En Francia, el Lens certificó su condición de nuevo aristócrata. Pierre Sage, al mando de un equipo que hace un año vendía a sus mejores jugadores por crisis, guió a los Sangre y Oro a la conquista de la Copa de Francia por primera vez en su historia. El 3-1 ante el Niza en la final del Stade de France fue solo la guinda de una temporada que les ha devuelto a la Champions. Por aquellos niños que sufrieron las burlas del vecino Lille, por los que bajaron al césped a protestar por la ruina y por todos los que forjaron este club en las minas, va esta copa. El Lens ya no es la princesa pobre del norte; es la reina de un estadio lleno hasta la bandera.
Pero si hay un relato que supera cualquier atisbo de ficción, ese es el del Torreense portugués. Un equipo que milita en la segunda división lusa, que lucha por ascender a la Primeira, es el primer club fuera de la máxima categoría que gana la Taça de Portugal. En el Estádio Nacional, ante un Sporting todopoderoso, los de Luís Tralhão escribieron la mayor gesta de la temporada europea.
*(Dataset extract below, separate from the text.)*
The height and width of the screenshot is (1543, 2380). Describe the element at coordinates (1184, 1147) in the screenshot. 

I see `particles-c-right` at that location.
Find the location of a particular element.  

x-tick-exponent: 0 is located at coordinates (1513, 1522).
Kevin Zohi adelantó a los azules a los cuatro minutos, Luis Suárez empató para los leones, y en el minuto 113 de la prórroga, Stopira transformó un penalti para cerrar un 2-1 legendario. El milagro ocurrió en Oeiras. Y gracias a ese triunfo, el Torreense jugará la próxima UEFA Europa League. Sí, un equipo de segunda división disputará la segunda competición continental más prestigiosa. El rey de copas, de repente, parece un trono demasiado pequeño para esta cenicienta.
La temporada 2025-26 pasará a la historia como el año en que el fútbol dejó de pertenecer a los mismos de siempre. Cinco equipos, cinco historias de superación, entendieron que no es cuestión de suerte, sino de fe. Ya no buscan sonrisas de repente en un bar, ni caladas de algo que las pueda colocar. Estas princesas han encontrado su película, esa que consigue hacerles llorar de alegría en un estadio lleno. Siguen flipando cuando ven su cara en el As, aunque últimamente las cosas cambian cada vez más. Ahora, cuando silban, se paran con la gente a charlar, toman algo, sonríen y lo vuelven a tomar. Escuchan el himno de la Champions, la Conference o la Europa League, y se ponen a bailar. Han dejado atrás a aquellos príncipes azules vestidos de rico que coleccionaban fracasos.
A los pies de su cama ya no hay derrotas, solo trofeos. Y es que estas nuevas princesas, señoras del fútbol europeo, ya no le temen a nadie. Se han quitado el disfraz de cenicientas y, esta vez, el reloj no dio las doce. El baile sigue, y será europeo.